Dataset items

▼▼▼

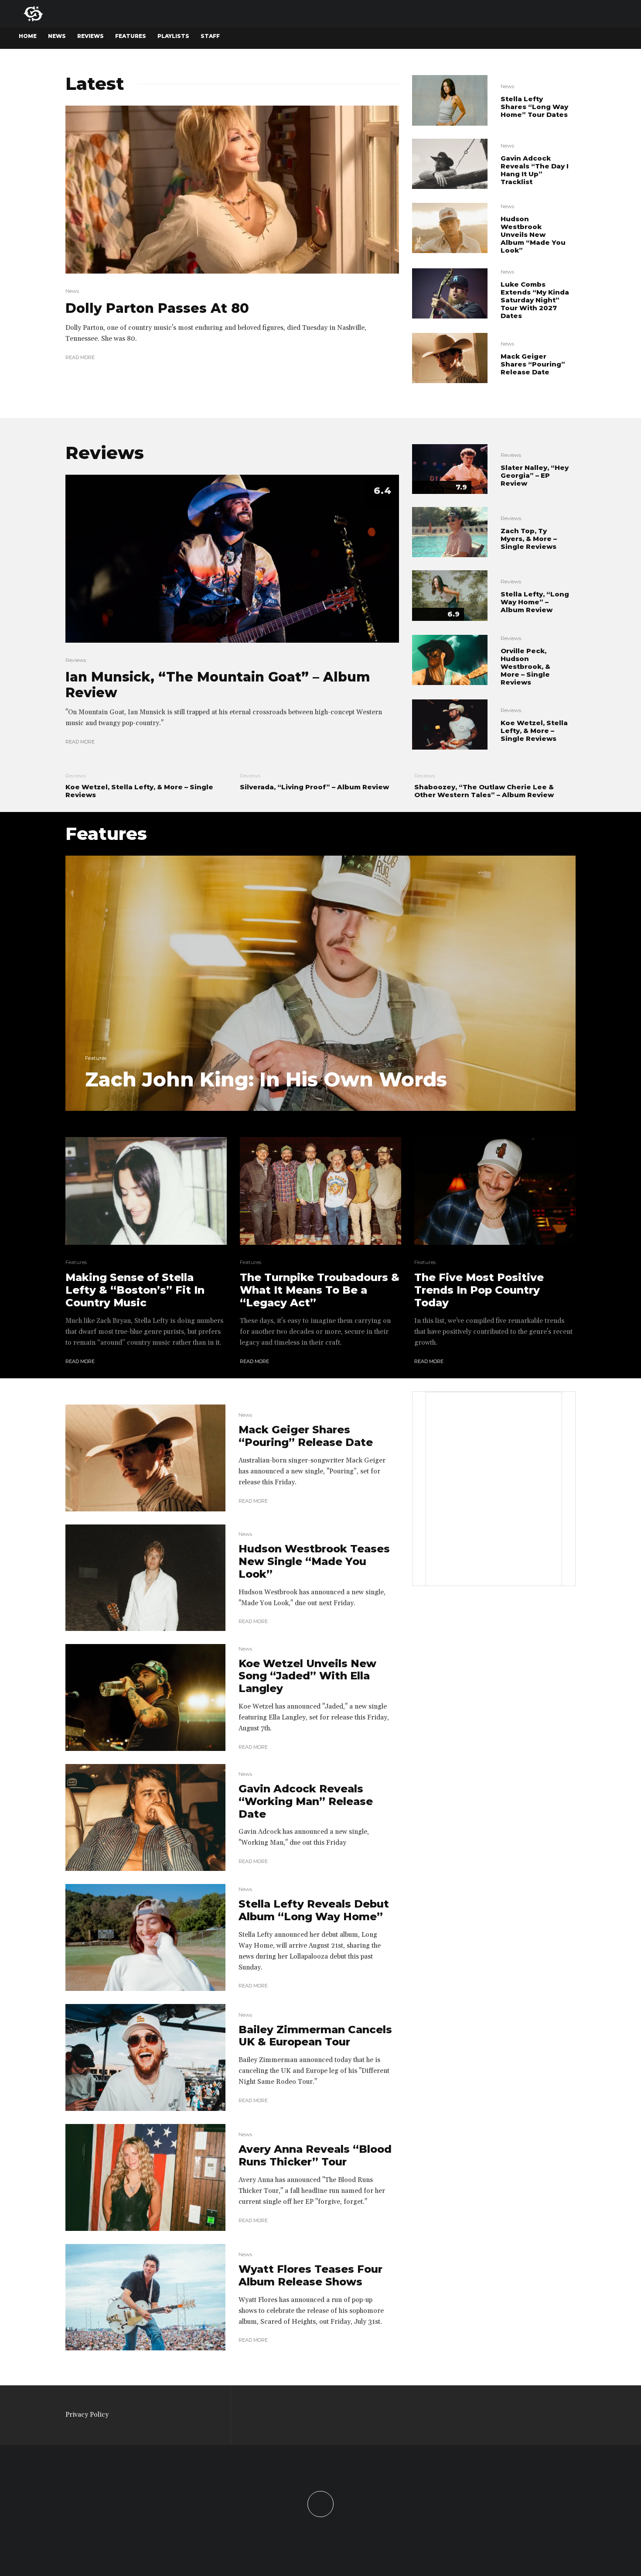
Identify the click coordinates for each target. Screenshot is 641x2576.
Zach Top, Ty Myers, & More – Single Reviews (529, 539)
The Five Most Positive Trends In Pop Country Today (479, 1290)
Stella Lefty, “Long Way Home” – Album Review (535, 602)
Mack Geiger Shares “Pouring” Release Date (533, 364)
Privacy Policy (87, 2415)
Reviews (90, 36)
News (57, 36)
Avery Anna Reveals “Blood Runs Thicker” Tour (315, 2155)
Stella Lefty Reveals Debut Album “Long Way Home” (314, 1910)
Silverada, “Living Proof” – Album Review (314, 787)
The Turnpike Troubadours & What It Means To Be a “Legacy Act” (319, 1290)
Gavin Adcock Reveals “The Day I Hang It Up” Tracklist (535, 170)
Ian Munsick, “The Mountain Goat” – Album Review (217, 685)
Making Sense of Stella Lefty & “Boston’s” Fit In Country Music (135, 1290)
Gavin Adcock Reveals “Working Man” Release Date (306, 1801)
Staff (210, 36)
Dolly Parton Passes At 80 (157, 308)
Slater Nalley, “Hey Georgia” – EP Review (535, 475)
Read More (80, 357)
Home (28, 36)
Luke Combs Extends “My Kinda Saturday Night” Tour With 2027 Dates (535, 300)
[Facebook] (559, 38)
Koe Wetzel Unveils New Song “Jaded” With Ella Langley (307, 1676)
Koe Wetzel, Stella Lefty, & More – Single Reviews (534, 731)
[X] (574, 38)
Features (130, 36)
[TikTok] (605, 38)
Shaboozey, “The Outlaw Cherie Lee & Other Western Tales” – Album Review (484, 791)
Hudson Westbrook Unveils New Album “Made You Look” (533, 234)
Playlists (173, 36)
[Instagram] (589, 38)
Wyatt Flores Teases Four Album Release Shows (310, 2275)
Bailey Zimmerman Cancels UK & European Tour (315, 2036)
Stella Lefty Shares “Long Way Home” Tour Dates (534, 107)
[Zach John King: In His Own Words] (320, 983)
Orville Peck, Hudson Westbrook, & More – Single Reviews (525, 666)
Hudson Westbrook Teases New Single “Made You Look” (314, 1561)
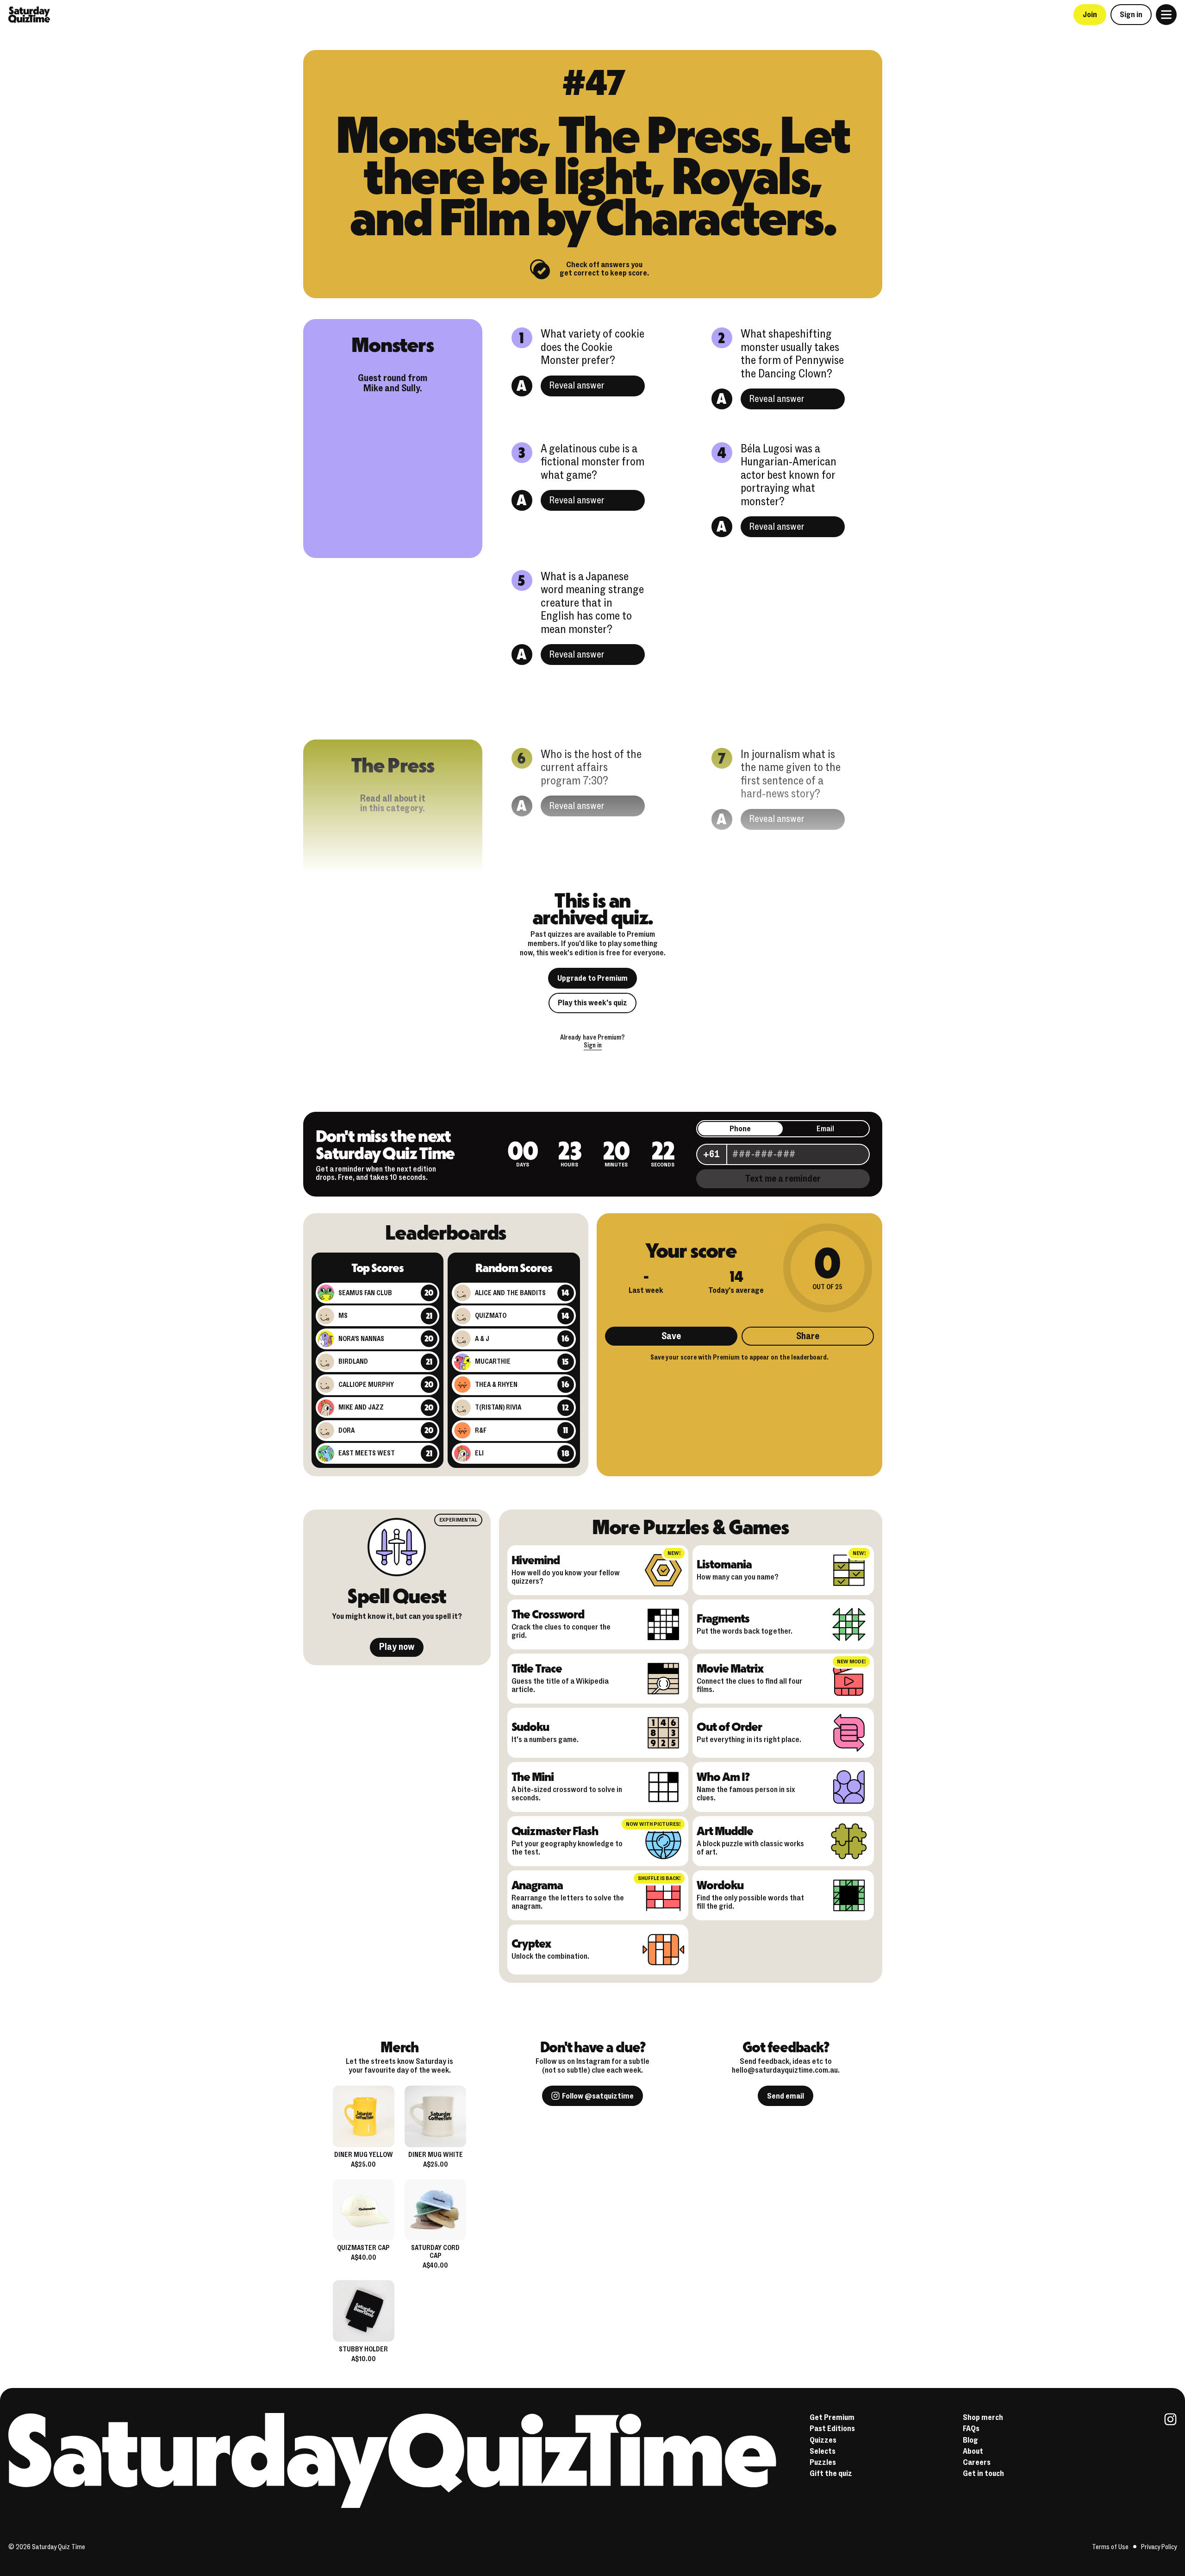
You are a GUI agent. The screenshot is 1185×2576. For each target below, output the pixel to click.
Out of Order (729, 1726)
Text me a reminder (783, 1178)
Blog (970, 2440)
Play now (396, 1647)
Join (1090, 14)
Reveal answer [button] (577, 385)
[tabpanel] (783, 1153)
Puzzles (823, 2462)
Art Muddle (725, 1830)
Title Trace (536, 1668)
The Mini (532, 1776)
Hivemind (535, 1559)
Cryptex (531, 1943)
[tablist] (783, 1128)
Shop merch (983, 2417)
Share (807, 1336)
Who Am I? (723, 1776)
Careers (977, 2462)
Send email (785, 2096)
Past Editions (832, 2428)
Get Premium (832, 2417)
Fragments (723, 1618)
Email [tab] (825, 1128)
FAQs (971, 2428)
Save (671, 1336)
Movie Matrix (730, 1668)
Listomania (724, 1564)
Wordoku (720, 1885)
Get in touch (983, 2473)
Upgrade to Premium (592, 978)
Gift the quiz (831, 2473)
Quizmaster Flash (554, 1830)
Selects (823, 2451)
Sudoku (530, 1726)
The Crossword (548, 1614)
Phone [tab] (740, 1128)
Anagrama (537, 1885)
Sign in (1131, 14)
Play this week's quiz (592, 1002)
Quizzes (823, 2440)
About (973, 2451)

▲▲▲

» **What you are asked to do**
Whenever the string "Unveils" shows up in a line above, copy that line.

» **Task output**
Koe Wetzel Unveils New Song “Jaded” With Ella Langley (307, 1676)
Hudson Westbrook Unveils New Album “Made You Look” (533, 234)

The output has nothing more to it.